3.3 Bonus Acknowledgment. Bonuses are paid at the discretion of management and the Board of Directors. Bonuses are never guaranteed and are strictly gratuitous in nature. Employee acknowledges and agrees that whether a bonus will be paid and the eligibility criteria used to define the Bonus as set forth in Section 3.2 is subject to change, from year to year, and that it is Employer’s policy that such bonuses are not earned until they are actually paid to Employee on or before February 28th of each year following the calendar year in which the bonus is applicable. Employee further understands and acknowledges that bonuses do not accrue and are not subject to pro rata payment. If Employee is not employed on the date the bonus is paid for any reason, including termination or voluntary resignation, employee shall not be eligible for any bonus.
EXHIBIT 10.7
3.4 Withholding Taxes. All compensation paid to Employee pursuant to this section 3 shall be subject to all applicable state, federal and local withholding taxes.
3.5 Automobile Allowance. Employer may provide Employee with a vehicle under Employer’s guidelines for like managers.
4.EMPLOYEE BENEFITS. Employee shall be entitled to participate in all benefits Employer provides, or makes available to similarly situated employees in the same classification or equivalent level of responsibility, as changed from time to time by Employer.

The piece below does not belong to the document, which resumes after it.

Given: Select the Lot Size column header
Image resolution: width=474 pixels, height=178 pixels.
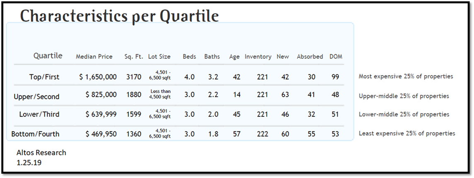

5.EXTENT OF SERVICES. Employee shall devote his/her entire time, attention and energies to Employer’s business and shall not, during the term of this Agreement, be engaged in any other business activity that interferes with Employee’s duties for Employer as determined in the sole discretion of Employer, whether or not such business activity is pursued for gain, profit or other pecuniary advantage. However, Employee may invest his/her assets in such form or other manner as will not require his/her services in the operation of the affairs of the companies in which such investments are made.
6.DISCLOSURE OF INFORMATION.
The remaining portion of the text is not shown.